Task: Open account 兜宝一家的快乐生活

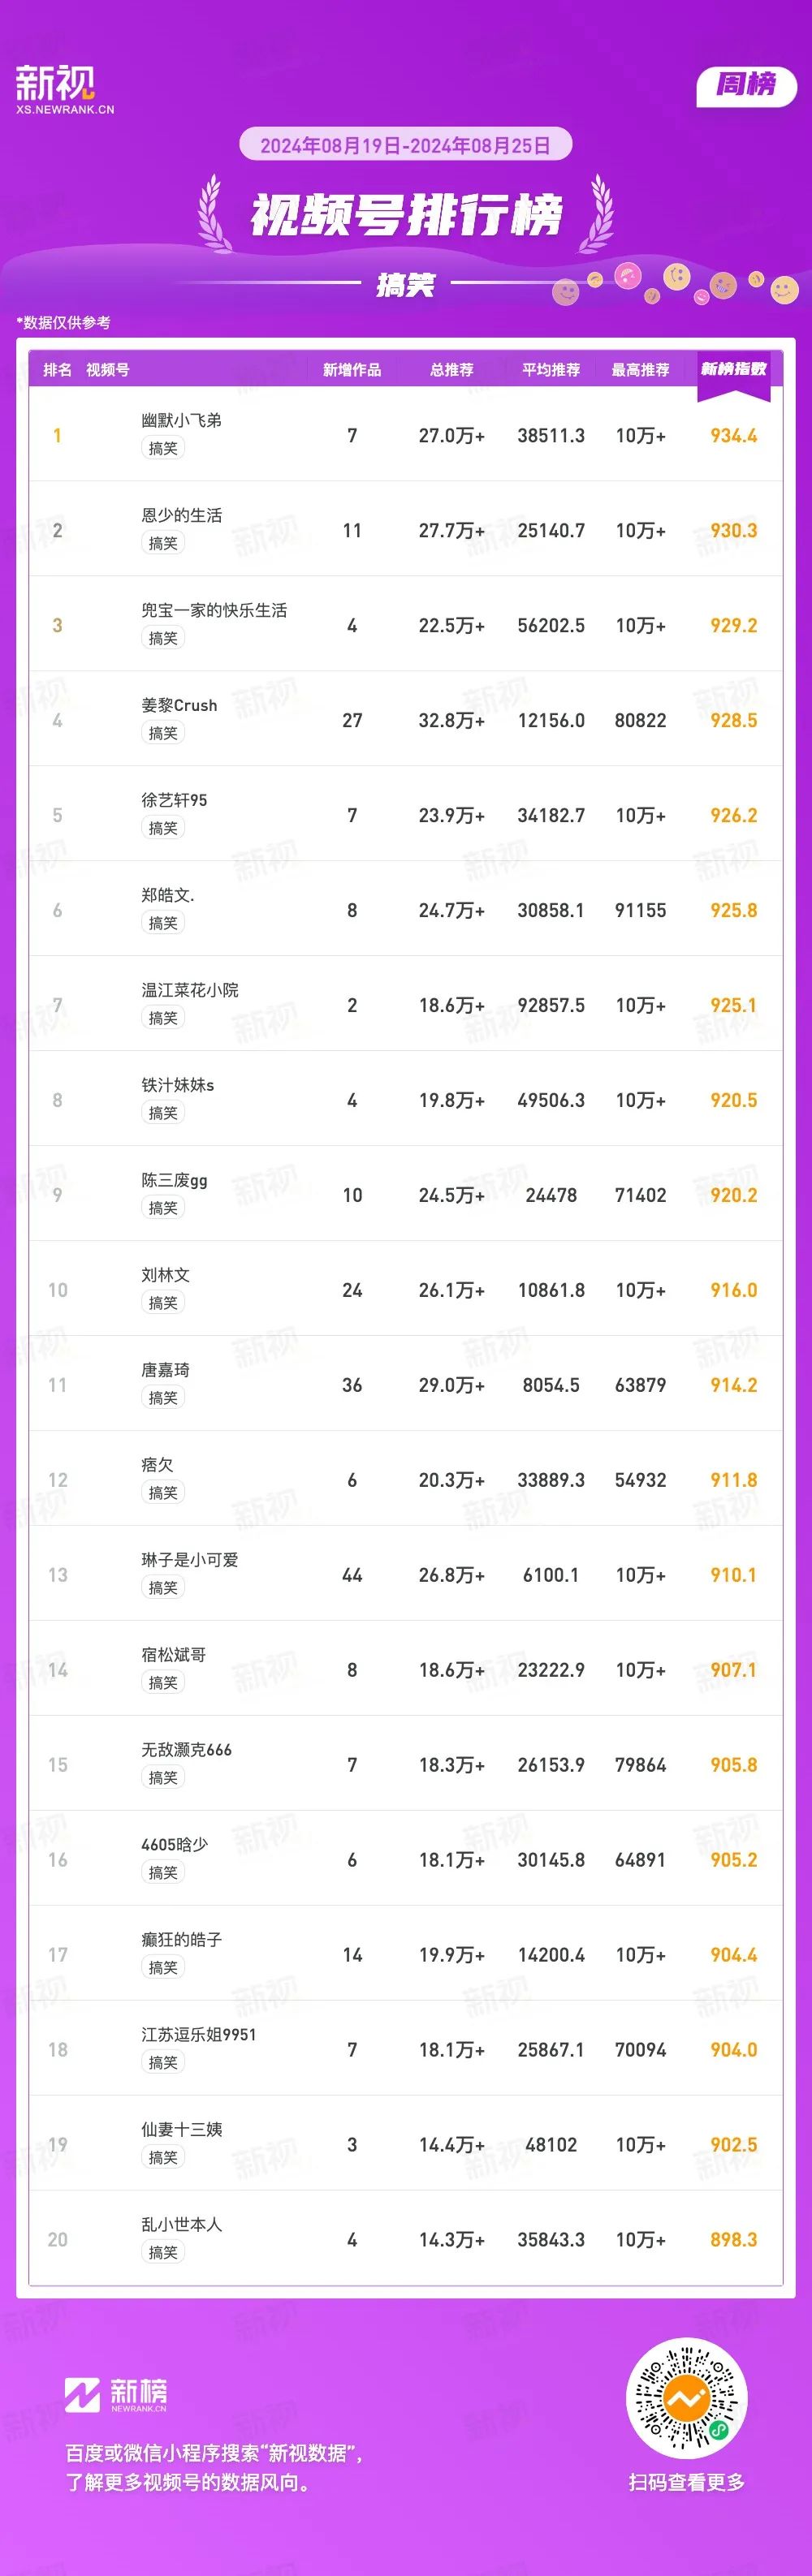Action: point(214,610)
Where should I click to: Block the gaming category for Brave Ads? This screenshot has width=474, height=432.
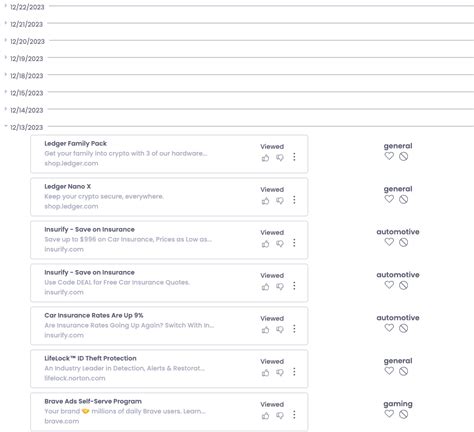(x=404, y=414)
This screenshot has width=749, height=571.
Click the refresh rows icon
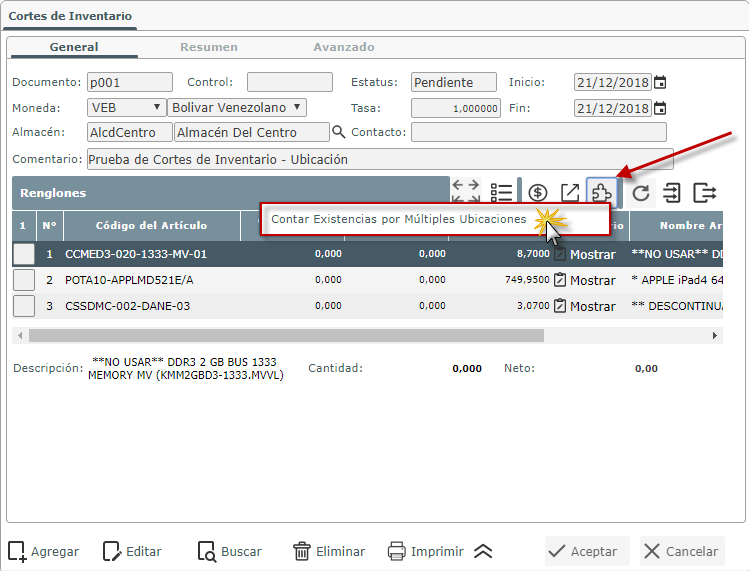pos(641,193)
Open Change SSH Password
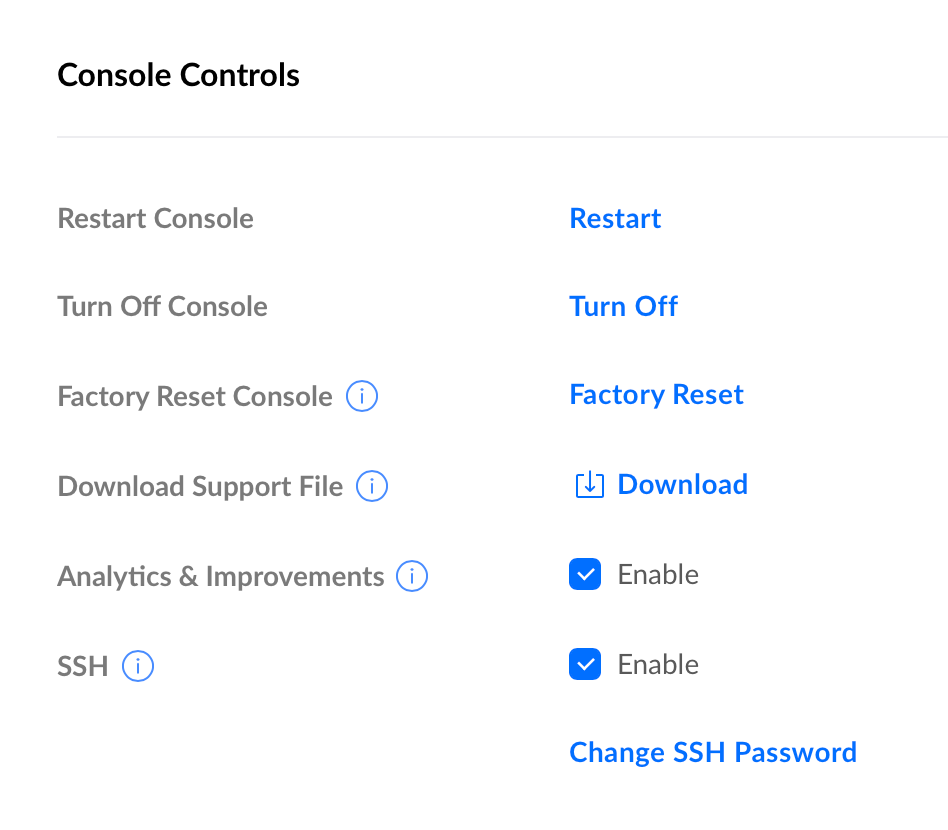This screenshot has height=830, width=948. click(712, 753)

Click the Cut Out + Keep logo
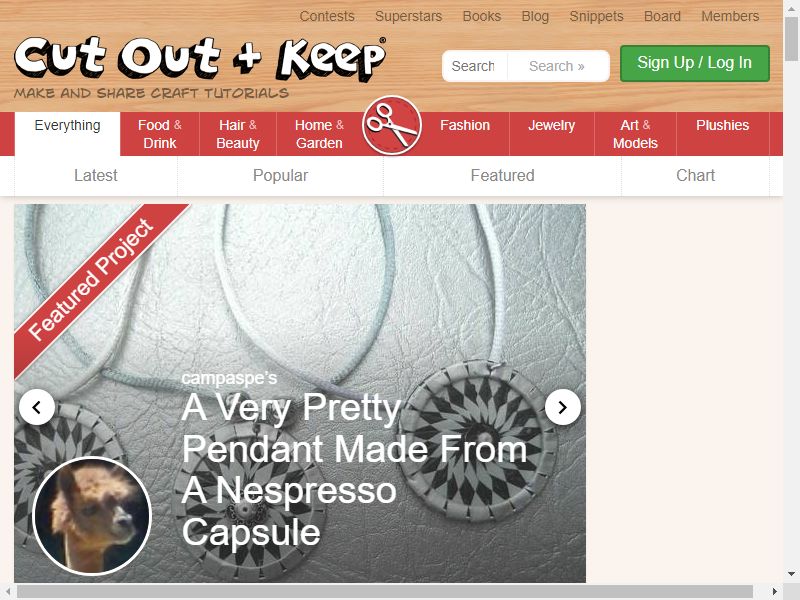pos(200,60)
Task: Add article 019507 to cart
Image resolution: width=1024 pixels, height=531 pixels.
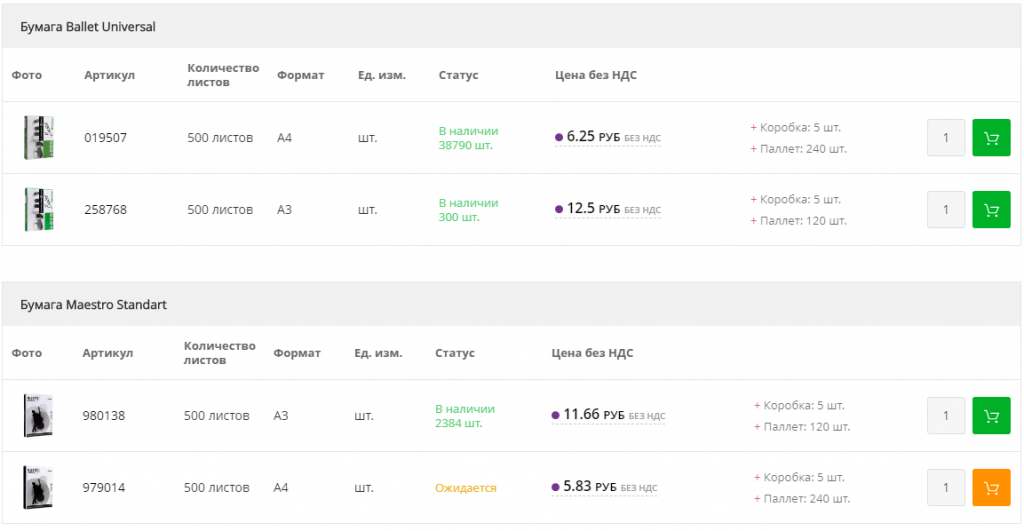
————————
**What is required:**
Output exactly and only the lines from the line containing "Click the Cut Out + Keep logo" to the end of the entries, both included, and omit every picture.

**Final answer:**
Click the Cut Out + Keep logo
pos(200,60)
Task: Add article 019507 to cart
Image resolution: width=1024 pixels, height=531 pixels.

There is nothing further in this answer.